IMPORTANT CONTEXT
MRI Findings and Pain Do Not Always Match
Research consistently shows that many people have significant findings on MRI — cartilage changes, meniscal degeneration, small effusions — with no pain at all. A scan report must always be interpreted alongside your symptoms and clinical examination. A diagnosis should never be made from imaging alone.
For suspected arthritis, a weight-bearing X-ray is the correct first investigation. It shows the true joint space under the load the knee actually carries. An MRI taken lying down can appear near-normal even when significant cartilage loss exists under functional load.
Cynthia Gupté (FRCR, MRCS) is a consultant musculoskeletal radiologist and the reporting radiologist for myKneeScan.com — providing specialist-reported knee MRI as part of the SportsHealing diagnostic pathway.
WHAT A SCAN CAN AND CANNOT SEE
MRI Sees Some Things Better Than Others
MRI is not equally good at seeing every structure. It is excellent for some injuries — a torn ACL, for example, is usually clear — but markedly less reliable for others. Injuries to the small, peripheral structures of the posterolateral corner, the popliteus tendon in particular, are easy to under-call on a scan, and almost any injury becomes harder to read weeks or months later, once the acute changes have settled. In those situations a skilled hands-on examination can actually be more sensitive than the scan.

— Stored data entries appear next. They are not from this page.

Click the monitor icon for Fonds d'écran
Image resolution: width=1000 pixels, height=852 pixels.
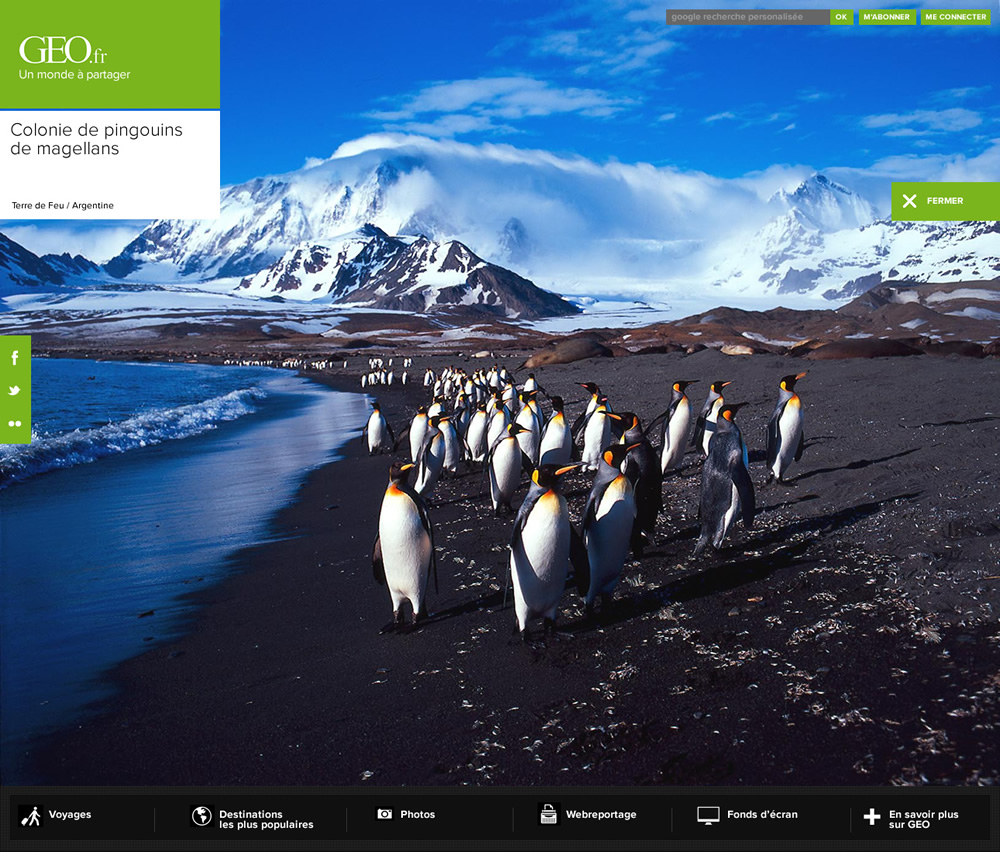[x=708, y=815]
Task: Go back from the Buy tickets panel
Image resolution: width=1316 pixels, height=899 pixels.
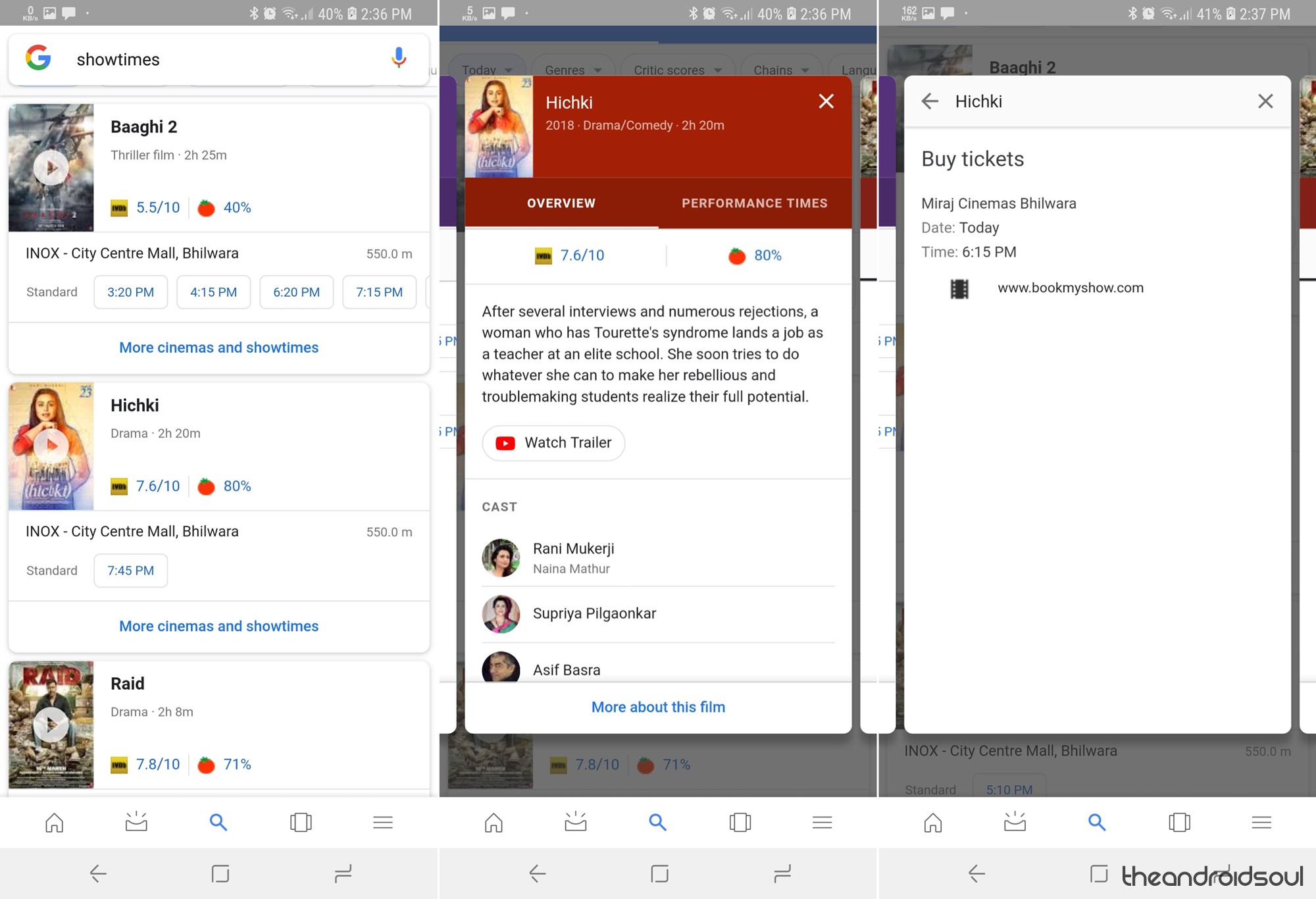Action: click(x=930, y=101)
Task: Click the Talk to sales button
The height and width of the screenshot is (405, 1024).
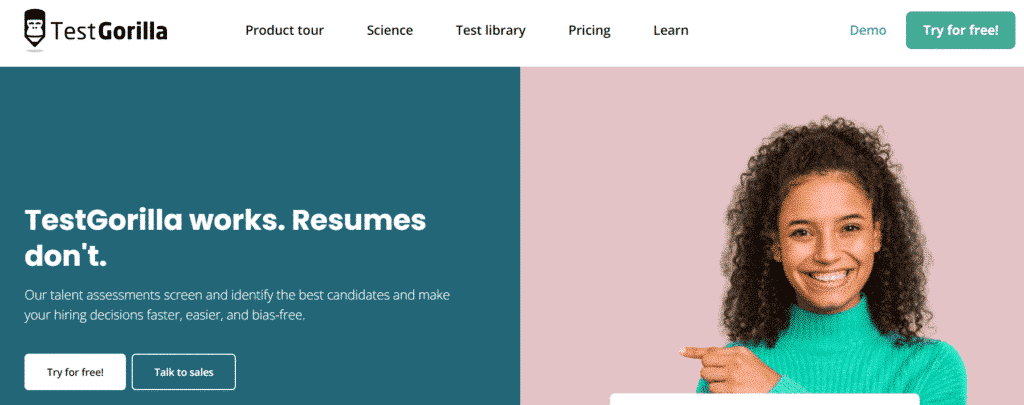Action: [x=184, y=372]
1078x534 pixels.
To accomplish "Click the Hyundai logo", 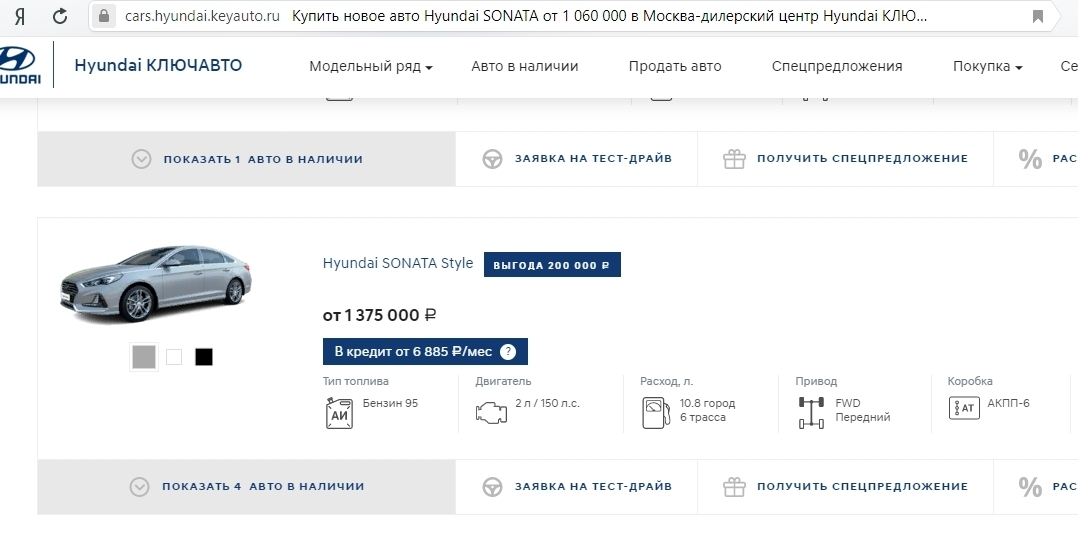I will 21,66.
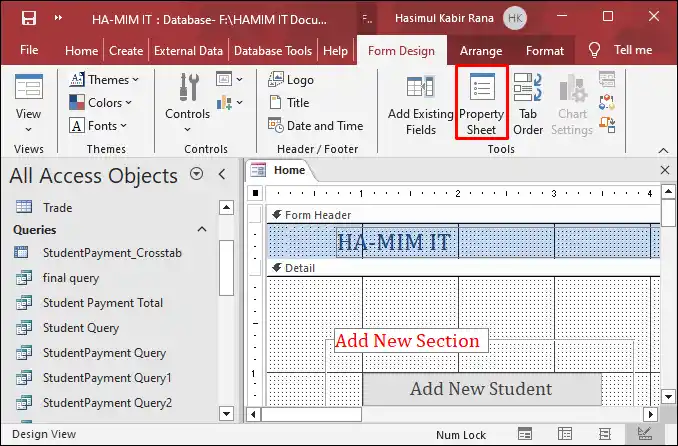Click the Add New Student button
The width and height of the screenshot is (678, 446).
pyautogui.click(x=482, y=389)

This is the other half of the “interpret in context” message: a scan can show findings that do not cause symptoms, and it can also miss findings that matter. That is precisely why the most accurate diagnosis comes from combining the images with your history and a careful physical examination — never from imaging alone — and why an experienced musculoskeletal radiologist, who knows where these blind spots lie and reads the study alongside your clinical picture, adds so much value.
BEFORE YOUR SCAN: Write down your three main symptoms and when they started. Note whether they are getting better, worse, or staying the same. Bring this to your scan appointment. A radiologist who understands your clinical context will produce a more accurate and useful report.
RESEARCH FROM THE SPORTSHEALING / IMPERIAL TEAM
Mr Gupté’s Publications on MRI and Imaging
REFERENCES — CLINICAL AND RESEARCH REFERENCES
- Zhao Y, Coppola A, Karamchandani U, Gupte CM et al. (2024) — Artificial intelligence applied to magnetic resonance imaging reliably detects the presence, but not the location, of meniscus tears: a systematic review and meta-analysis. European Radiology. Co-authored with Mr Gupté’s team. This is a clinically important finding: AI can flag that a meniscal tear is present, but cannot reliably tell the surgeon which type or where — meaning clinical examination and experienced radiology reporting remain essential.
- Ristic M, Chappell KE, Lanz H, Gupte CM, Amiras D et al. (2024) — First in-vivo magic angle directional imaging using dedicated low-field MRI. Magnetic Resonance in Medicine. This cutting-edge research from Imperial and SportsHealing demonstrates for the first time that MRI can visualise individual collagen fibre bundles in the knee in living patients — potentially transforming how ligament and meniscal injuries are diagnosed.
- Tsitsifylla C, Amiras D, Chappell KE, Gupte CM et al. (2026) — In-vivo magic angle MRI imaging reliably identifies collagen fibre orientation in ACL and meniscal tears. British Journal of Surgery. The clinical application of the above technology, showing that magic angle MRI can improve diagnosis of partial ACL tears and meniscal lesions over conventional MRI.
- NICE Guidelines NG226 (2022) — Weight-bearing X-ray is the appropriate first-line investigation for suspected knee OA. MRI should not be routinely ordered in primary care for OA diagnosis.
- Brinjikji et al. (American Journal of Neuroradiology, 2015) — Systematic review showing high prevalence of imaging findings in asymptomatic individuals — underscoring that all scans must be interpreted in clinical context.
- Swinford ST, LaPrade R, Engebretsen L, Cohen M, Safran M (2020) — Biomechanics and physical examination of the posteromedial and posterolateral knee: state of the art. J ISAKOS. Reports that MRI is less reliable for peripheral and chronic posterolateral injuries, where physical examination can be more sensitive.
- Royal College of Radiologists (2022) — Guidance on appropriate musculoskeletal MRI referral: emphasises clinical correlation and the appropriate use of weight-bearing X-ray as first-line.